Reading the Open-Source Nutrition Labels
The open-source projects that underpin various IBM cloud services
IBM used to be a closed-source company. Customers would come to us because it was the only place to get software we built behind closed doors in our research labs. The picture today is very different. We still have exclusive technologies such as Watson and Db2, but there are also familiar open-source projects operated as-a-service by IBM.
Each such service is based on an open-source project but may be renamed, to distinguish it from the original. IBM’s implementation may have additional features such as a web-based dashboard, backup tools, or unified authentication.
Each of the open-source projects is built with one or more programming languages, using a framework and external libraries — the tools themselves will be open-source projects in their own right. They run on a Linux distribution, which itself is a soup of open-source projects, libraries, and tools. When a particular open-source tool is deployed, it may even run in containers orchestrated by other open-source utilities.
This is all possible because free, open-source software is both free of charge and free to re-model in other forms (within the limits of the license agreement), but it is certainly not free to produce. Many, many human hours are needed to create, maintain, and improve these products. IBM doesn’t just take from the open-source community, it is an active contributor to the products and tools it uses.
Sometimes, it may not be clear that the IBM product you are using is actually based on an open-source project. So let’s clear this up with list of IBM products and the open-source projects they’re built on.
IBM Cloudant / Apache CouchDB™
IBM Cloudant is a JSON document data store built on Apache CouchDB. They are broadly equivalent, but Cloudant adds geospatial support and free-text search which are open-sourced, but don’t ship with vanilla CouchDB.
IBM Message Hub / Apache Kafka™
IBM Blockchain / Hyperledger, a Linux Foundation Project
IBM Blockchain allows private blockchains to be built where all the participants know that the transaction history is secure and tamper-proof. It is built on the Linux Foundation’s Hyperledger project.

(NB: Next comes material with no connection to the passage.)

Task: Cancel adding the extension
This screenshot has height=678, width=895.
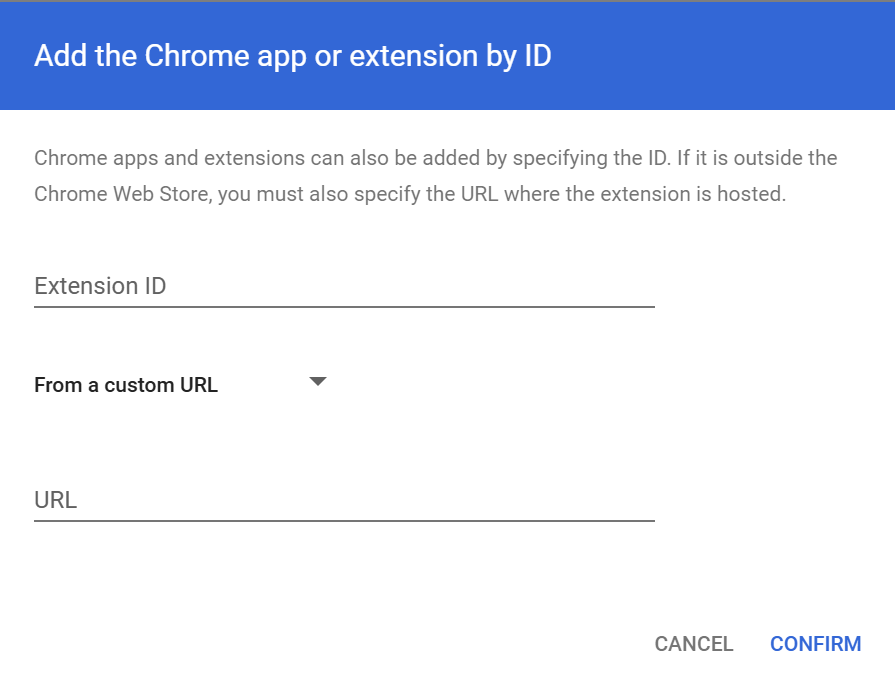Action: pos(694,644)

IBM Cloud Functions / Apache OpenWhisk™
IBM Cloud Functions allows tiny microservices to be deployed as scalable “serverless” actions. It is a deployment of the Apache OpenWhisk project which combines nginx, Apache Kafka, Apache CouchDB, and Docker, amongst others.
This one’s easy! Spark is a distributed data-processing framework and it should be no surprise that IBM’s Spark service is based on Apache Spark. It is available in Jupyter notebooks and in conjunction with BigInsights, a proprietary IBM technology.

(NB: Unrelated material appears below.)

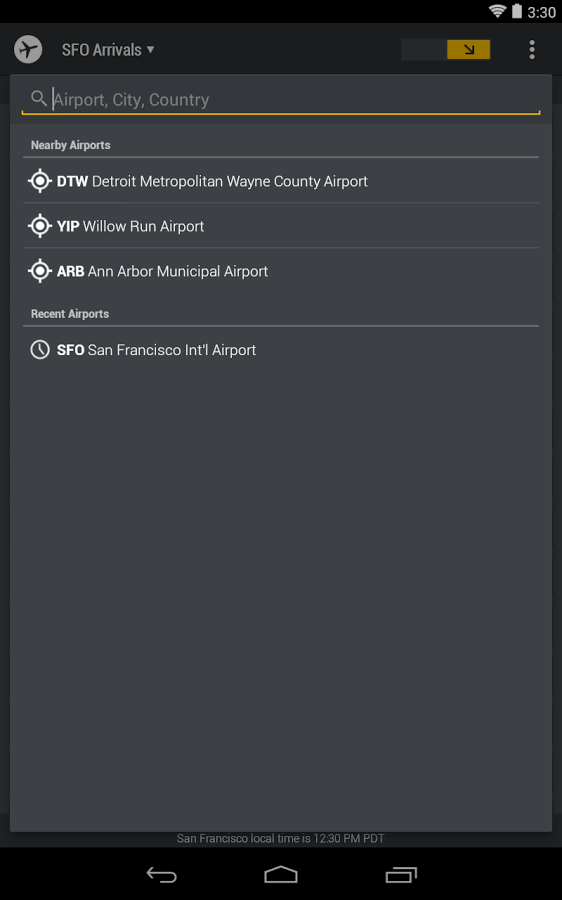
Task: Tap the location target icon beside DTW
Action: [x=40, y=181]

Open-source offerings from Compose
The lovely folks at Compose provide a range of data layer services based on open-source technologies:
- Elasticsearch / Elasticsearch
- etcd / etcd
- MongoDB / MongoDB
- MySQL / MySQL
- PostgreSQL / PostgreSQL
- RabbitMQ / RabbitMQ
- Redis / Redis
- RethinkDB / RethinkDB
- ScyllaDB / ScyllaDB
- JanusGraph / JanusGraph + Apache Tinkerpop + ScyllaDB
The Compose offerings are multi-node deployments of the service, not just the single-node instance you get when you download and run some software on your machine. They also add an access control layer on top of your service and add logging/monitoring underneath it. There’s an API, command-line tooling, and a web-based dashboard to control your service, plus other tools such as backup, restore, and version management.
The next time you’re perusing the Bluemix Catalog, remember: Many of these services are made on equipment that also processes open-source software and infrastructure tools, and may contain traces of all of the above.